_Brief_
Lines from the beginning of the data below through the one containing "Task: Click the lock icon beside Password" are to be printed exactly as they appear.

[Stored data]
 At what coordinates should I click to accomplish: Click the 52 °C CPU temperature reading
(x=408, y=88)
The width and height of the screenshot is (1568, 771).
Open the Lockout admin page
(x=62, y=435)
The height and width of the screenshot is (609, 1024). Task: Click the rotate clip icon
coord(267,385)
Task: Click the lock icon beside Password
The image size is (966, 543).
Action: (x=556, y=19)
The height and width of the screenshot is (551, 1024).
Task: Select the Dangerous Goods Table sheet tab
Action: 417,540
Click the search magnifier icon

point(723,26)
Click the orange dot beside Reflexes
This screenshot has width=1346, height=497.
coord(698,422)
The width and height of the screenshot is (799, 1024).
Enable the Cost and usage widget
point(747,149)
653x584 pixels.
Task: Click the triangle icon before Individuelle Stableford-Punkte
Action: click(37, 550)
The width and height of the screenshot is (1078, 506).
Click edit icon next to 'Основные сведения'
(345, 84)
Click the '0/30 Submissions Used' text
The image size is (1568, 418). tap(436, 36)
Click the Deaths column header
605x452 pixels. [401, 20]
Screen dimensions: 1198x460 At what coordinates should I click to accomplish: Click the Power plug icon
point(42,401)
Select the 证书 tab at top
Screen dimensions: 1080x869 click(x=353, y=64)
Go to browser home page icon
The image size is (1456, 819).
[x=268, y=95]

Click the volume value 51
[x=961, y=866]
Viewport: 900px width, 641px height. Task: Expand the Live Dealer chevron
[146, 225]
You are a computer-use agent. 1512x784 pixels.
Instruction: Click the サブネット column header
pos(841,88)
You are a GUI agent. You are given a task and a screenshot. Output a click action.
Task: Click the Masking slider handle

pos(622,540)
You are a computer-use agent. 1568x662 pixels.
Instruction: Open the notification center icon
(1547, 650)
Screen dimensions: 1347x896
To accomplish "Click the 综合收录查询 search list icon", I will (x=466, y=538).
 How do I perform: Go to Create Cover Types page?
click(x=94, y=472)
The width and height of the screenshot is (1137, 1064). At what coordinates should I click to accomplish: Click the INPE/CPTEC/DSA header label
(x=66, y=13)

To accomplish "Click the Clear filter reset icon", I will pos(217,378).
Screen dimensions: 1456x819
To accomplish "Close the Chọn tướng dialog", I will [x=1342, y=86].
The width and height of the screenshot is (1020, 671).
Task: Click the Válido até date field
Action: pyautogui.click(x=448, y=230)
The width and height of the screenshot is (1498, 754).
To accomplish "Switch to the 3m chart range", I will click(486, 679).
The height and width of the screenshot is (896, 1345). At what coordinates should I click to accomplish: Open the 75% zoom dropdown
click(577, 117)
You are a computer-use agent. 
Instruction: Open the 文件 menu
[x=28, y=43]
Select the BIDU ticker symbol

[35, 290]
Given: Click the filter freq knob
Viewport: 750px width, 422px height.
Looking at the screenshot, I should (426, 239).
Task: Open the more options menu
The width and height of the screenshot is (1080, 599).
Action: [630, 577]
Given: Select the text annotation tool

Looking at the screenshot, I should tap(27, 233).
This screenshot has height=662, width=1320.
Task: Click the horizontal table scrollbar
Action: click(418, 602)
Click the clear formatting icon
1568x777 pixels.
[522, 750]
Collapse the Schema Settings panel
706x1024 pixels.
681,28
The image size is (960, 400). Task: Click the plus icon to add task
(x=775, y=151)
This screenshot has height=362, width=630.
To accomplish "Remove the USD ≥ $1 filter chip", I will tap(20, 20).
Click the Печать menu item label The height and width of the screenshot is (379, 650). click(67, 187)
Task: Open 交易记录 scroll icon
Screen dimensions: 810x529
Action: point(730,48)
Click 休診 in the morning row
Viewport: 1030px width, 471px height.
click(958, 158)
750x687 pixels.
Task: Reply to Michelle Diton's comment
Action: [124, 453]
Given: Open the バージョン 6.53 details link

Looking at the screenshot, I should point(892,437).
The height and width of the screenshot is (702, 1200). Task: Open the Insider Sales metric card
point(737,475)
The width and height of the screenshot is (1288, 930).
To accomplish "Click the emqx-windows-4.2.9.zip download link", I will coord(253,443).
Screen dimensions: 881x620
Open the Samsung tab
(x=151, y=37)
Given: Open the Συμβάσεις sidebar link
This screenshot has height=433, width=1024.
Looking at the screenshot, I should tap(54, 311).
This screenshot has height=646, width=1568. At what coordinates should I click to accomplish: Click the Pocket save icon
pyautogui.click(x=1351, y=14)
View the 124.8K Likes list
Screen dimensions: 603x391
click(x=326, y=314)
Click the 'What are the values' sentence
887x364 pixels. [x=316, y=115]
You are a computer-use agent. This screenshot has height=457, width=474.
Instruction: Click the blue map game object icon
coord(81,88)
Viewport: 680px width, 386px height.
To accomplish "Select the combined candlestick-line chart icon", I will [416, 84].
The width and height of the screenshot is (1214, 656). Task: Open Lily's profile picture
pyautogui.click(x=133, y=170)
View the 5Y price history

_Exercise solution_
 At what coordinates should I click to accomplish: Click the 52 °C CPU temperature reading
(x=408, y=88)
The width and height of the screenshot is (1568, 771).
Open the Lockout admin page
(x=62, y=435)
The height and width of the screenshot is (609, 1024). Task: Click the rotate clip icon
coord(267,385)
Task: Click the lock icon beside Password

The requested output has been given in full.